Snowball Earth! There is very little ice near our equator at present. This wasn’t the case 700 ma. Our planet was being repeatedly covered in ice, the glaciations coming and going over a period of about 55 million years. It seems that the eruption of a supervolcano brought vast volumes of basalt to the surface that quickly weathered under tropical rains, sucking huge amounts of CO2 out of the atmosphere. There might have been a biological trigger as well. Single celled zooplankton may have evolved that excreted fecal pellets, thus removing carbon from the system.

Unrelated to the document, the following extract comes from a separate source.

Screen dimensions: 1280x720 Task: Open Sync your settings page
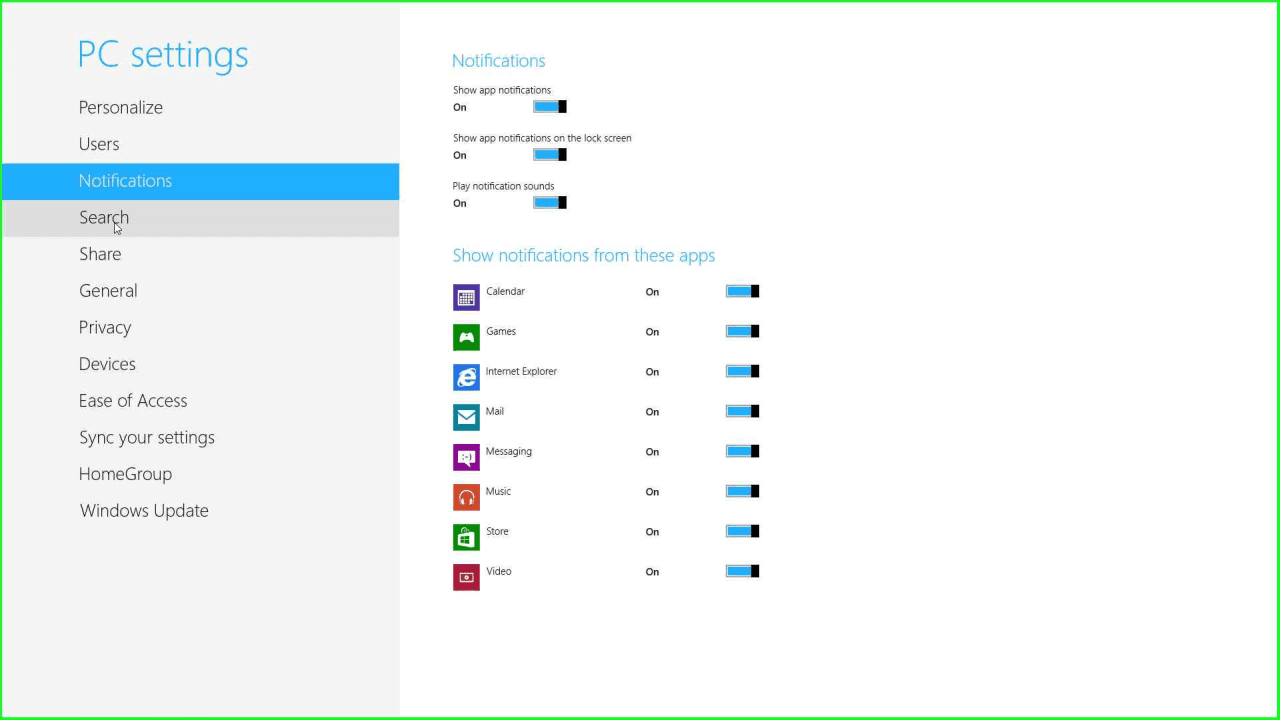147,438
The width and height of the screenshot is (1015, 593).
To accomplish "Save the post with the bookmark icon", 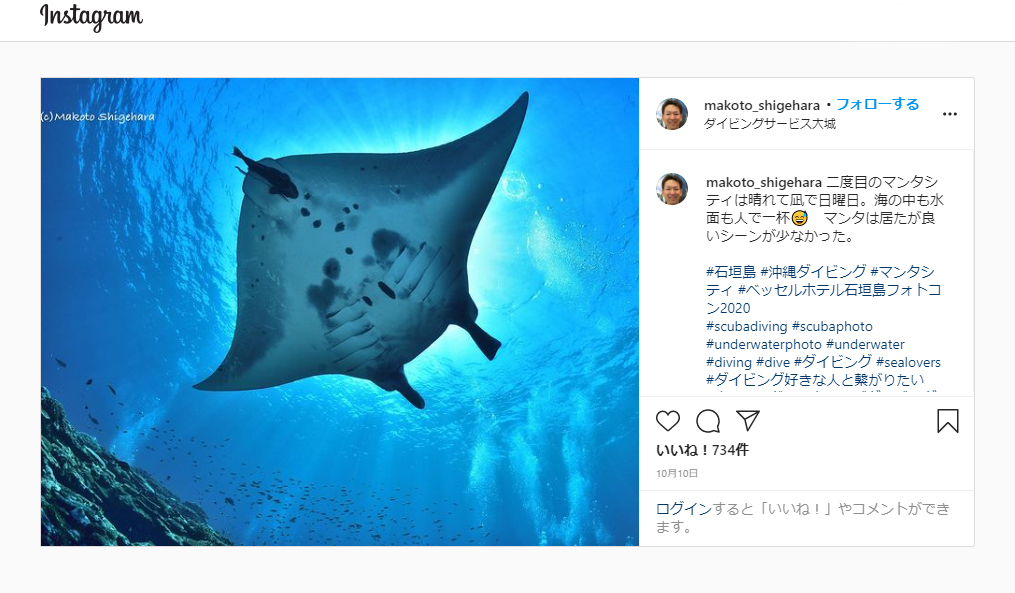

Eventually CO2 seeping out of undersea volcanoes began to warm things and the glaciation was over almost as quicly as it began.
The third great discovery of the last decade has been the accurate tracking of the origins and movements of different terranes. We will have a look at Scotland and England’s journeys.
600 mya – the start of life as we know it – multi-celled animals. The earliest evidence for this was provided by fossil poo on the Isle of Islay.
During the final stages of the Caledonian orogeny, the erosion of the high mountains led to the deposition of the Old Red Sandstone in the Midland Valley.
420mya Scotland and northern Ireland finally dock with England and southern Ireland. The last remnants of the Iapetus Ocean disappear.
348 mya Britain was on the equator and the great Carboniferous limestone was being laid down in a sea which covered most of England and Wales. In Scotland an enigmatic island arc puntuated the landscape with volcanoes.
Pangaea was C shaped, wrapped around the Tethys Sea. Biggest desert ever? Most geologists think that the continents repeatedly coalesce and split apart in a 500 million year cycle.
52-63 mya intense igneous activity formed the British Tertiary Volcanic Province.
Good news Bad news?
We are 9 degrees warmer than we should be for our latitude. Suppose the Gulf Stream switched off?
Winds drive ocean currents in the upper 100 meters of the ocean’s surface. However, ocean currents also flow thousands of meters below the surface. These deep-ocean currents are driven by differences in the water’s density, which is controlled by temperature (thermo) and salinity (haline). This process is known as thermohaline circulation.
An excellent example of the glacial diversion of drainage. The present route of the River Clyde occupies a bedrock gorge which was cut following the infilling of its former course by glacial deposits.
The Falls of Clyde provide a particularly striking example of the effects of glacial disruption of drainage. The original channel of the Clyde was infilled with glacial deposits, forcing the river to adopt a new course. The latter takes the form of a bedrock gorge and is distinguished by the presence of two waterfalls. The site is important in illustrating some of the indirect, but nevertheless significant, effects of glaciation on the landscape.
Carstairs Kames is a classic site, long renowned for its glacial landforms. These comprise a series of esker ridges, kames and kettle holes, one of the best such assemblages in Britain formed by the meltwater (rivers) of the last ice sheet as it decayed approximately 13,000 years ago.
Tinto Hill is important for studies of periglacial processes, illustrating the best example of active stone stripes in Scotland.
Felsite Tinto Hill is composed entirely of felsite, a fine grained but not glassy volcanic rock. It is high in silica or felsic, typically consisting of the minerals quartz, plagioclase feldspar and alkali feldspar. Felsite is usually called the extrusive equivalent of granite. It is very prone to frost shattering and felsite hills often produce active scree slopes.A maritime periglacial climate prevails in Scotland above about 600 metres resulting in sorted patterned ground on loose scree material.
Although active stone stripes are known from a number of mountains in the Highlands and Islands, the examples on Tinto Hill are exceptional for their size, clarity and degree of development. Tinto Hill is also the first locality in Scotland at which such features were described in detail.